2013 Gratitude Project – Travel: Churches of New York City

2013 Gratitude Project – Travel: Churches of New York City

This month will be a celebration of travel. I am so grateful for the many opportunities I’ve had over my nearly thirty years to explore the world. Click here to read about my 2013 November Gratitude Project – Travel  


St. Patrick's Cathedral - Manhattan

St. Patrick’s Cathedral – Manhattan

One of my few Saturdays in NYC I decided to visit a handful of churches around Manhattan. I love architecture and especially enjoy admiring religious architecture. It says so much about a group of people and their culture over time. It also demonstrates a devotedness to God. Many times the most beautiful buildings are churches filled with stunning art, whether it is stained glass, murals, stone or wood carving or tapestries.

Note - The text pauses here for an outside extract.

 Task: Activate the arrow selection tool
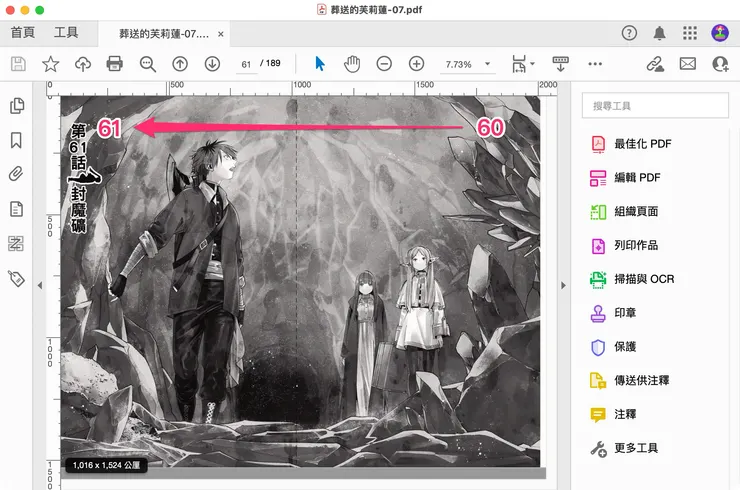[320, 64]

It turns out there are dozens of fascinating and historic houses of worship in Manhattan. I only made it to a handful and inside less, but it was a very enjoyable everyday adventure. Two of the edifices stood out on my excursion, one on the near Grant’s tomb and the other right across from where the Twin Towers once stood.

The Riverside Church

This magnificent building is the tallest church in the United States and was built between 1927 and 1930. It was conceived by John D. Rockefeller and his minister friend as an inter-denominational church that would bring together anyone who was considered a Christian. This diversity and call the every-man is evident in the details inside. For example one stained-glass window featured carpenters, masons and other craftsmen who helped build the church. The building also houses centuries-old artwork and artifacts in its many chapels.

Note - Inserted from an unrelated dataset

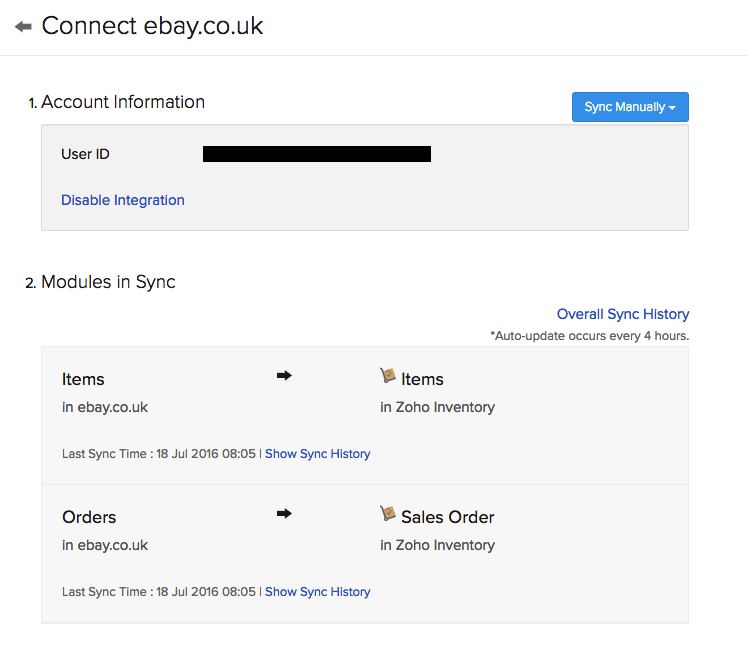Show Sync History for the Items module
The image size is (747, 645).
pos(317,454)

Riverside Church sanctuarystained glass at The Riverside Church in New york city

St. Paul’s

In lower Manhattan is a wonderful old church that has served the country in times of great joy – George Washington went there for a prayer service after his inauguration – and in times of great despair – refugees from the World Trade Center sought safety there on that fateful September day. It is St. Paul’s Church and is more of a memorial today than active house of worship even though countless prayers are most likely offered there each day.

When I visited, not sure now, there were many 9/11 memorials. Since I’m a patch collector, I was drawn to the memorial made up of patches from fire departments all around the country. Another fascinating piece of preserved history is the box with chair that George Washington sat in as the first U.S. President.

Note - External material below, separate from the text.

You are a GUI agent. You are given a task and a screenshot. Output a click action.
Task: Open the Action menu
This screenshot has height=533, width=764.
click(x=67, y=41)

Out back, between the church and Ground Zero, the churchyard is a cemetery with headstones dating back to the 1700s. One particular stone stood out to me because of the date, September 11, 1796.

St. Paul's church Manhattanst. paul's church manhattanSt. Paul's church manhattan cemetery

I visited many other churches while in NYC including St. Patrick’s Cathedral, St. Bartholomew’s on Park Avenue, the Central Synagogue on the East Side, the Trinity Church on Wall Street, St. John’s Cathedral just blocks from my apartment, and of course the LDS Temple across from Lincoln Center. Here are some pics. (click on an image to open the gallery)

I am grateful for my faith, but also for the faith of others. In most cases it leads people to do good. I am also thankful for the respect instilled in me by my parents and my time with The Texas Boys Choir of other faith traditions. I feel that freedom to worship God (or not) is a fundamental freedom we should all enjoy everywhere. I also feel that the world would be a much better place if we learned just a little bit about the faith of our neighbors.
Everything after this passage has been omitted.